I re-read the full iconic, powerful text recently and I tried supplementing “dream” for other words like “hope”, “want”, or “desire”.

It will not surprise you to know, “dream” sounded better every time.

Mr King was also tapping in to, and indeed talks about, the American Dream and again, I mused on this phrase too.

Dreams by their very nature seem personal, something we involuntarily experience in the privacy of our own minds when in our most vulnerable state - sleep.

It interests me this notion of having a shared dream and whether in reality this means the same to each person. A dream of mine came true recently when my debut children’s book was launched.

Written in collaboration with Aberthaw Cement and launched at Rhoose Community Library, it is about dreams and a little girl who follows hers.

Based in part on my own daughter, it was illuminating to listen to the dreams of the children assembled for the first two readings.

They were all so eager to share and it was glorious to hear the enthusiasm and ambition from such an engaged group.

In being able to fulfil one of my dreams, I started thinking about how we get to that point.

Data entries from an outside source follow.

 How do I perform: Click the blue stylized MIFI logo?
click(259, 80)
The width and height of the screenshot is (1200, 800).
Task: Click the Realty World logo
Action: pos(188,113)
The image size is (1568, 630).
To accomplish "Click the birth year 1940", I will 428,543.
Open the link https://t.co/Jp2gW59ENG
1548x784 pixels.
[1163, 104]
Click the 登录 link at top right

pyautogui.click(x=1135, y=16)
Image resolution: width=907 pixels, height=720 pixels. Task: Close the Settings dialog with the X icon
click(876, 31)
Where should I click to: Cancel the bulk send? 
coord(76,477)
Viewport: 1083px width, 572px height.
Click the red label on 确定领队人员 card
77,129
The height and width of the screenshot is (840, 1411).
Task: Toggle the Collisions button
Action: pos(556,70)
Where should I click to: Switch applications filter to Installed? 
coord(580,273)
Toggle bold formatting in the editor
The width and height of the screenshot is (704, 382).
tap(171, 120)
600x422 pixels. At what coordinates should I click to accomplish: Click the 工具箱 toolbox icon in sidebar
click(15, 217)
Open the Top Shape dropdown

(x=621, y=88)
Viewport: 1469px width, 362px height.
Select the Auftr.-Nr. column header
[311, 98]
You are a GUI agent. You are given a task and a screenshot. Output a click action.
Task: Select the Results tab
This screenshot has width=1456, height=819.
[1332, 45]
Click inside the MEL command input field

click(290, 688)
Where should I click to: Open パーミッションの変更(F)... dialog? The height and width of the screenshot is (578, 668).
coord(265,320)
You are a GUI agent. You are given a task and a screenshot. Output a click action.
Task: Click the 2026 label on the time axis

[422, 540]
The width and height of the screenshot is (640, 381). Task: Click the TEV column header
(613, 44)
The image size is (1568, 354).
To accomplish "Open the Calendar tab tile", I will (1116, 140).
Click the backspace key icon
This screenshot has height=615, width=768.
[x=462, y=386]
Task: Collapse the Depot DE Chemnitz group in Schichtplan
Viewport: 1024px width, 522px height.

While some may say our sleeping dreams are a predictor of our waking reality, I am yet to see evidence of that.

More it is how our waking dreams become a reality that fascinates me.

To make our dream come true, it seems to be about positioning ourselves to make best use of the luck or opportunity that comes our way and so often through sheer pig-headedness, determination and hard-work do we make it be so.

Certainly in my case, I have spent hours, hours and more hours, writing alone, dealing with rejection, dealing with indifference, dealing with an achy back and feeling that I might never get anywhere and, I am sensible enough to know, one children’s book does not a lasting writing career make.

But I also know that our dreams are the very heart of us.

Dream is so often the very best word for what we truly desire, because by very nature of the fact that it is something emoting from our very core, it is us laid bare and honest.

Whether they are a shared waking dream; nationally discussed dream or deeply private dream, it is usually through stubbornness, tenacity and graft, that we make it a reality.

Although, whether that reality lives up to the dream, is a wholly separate article.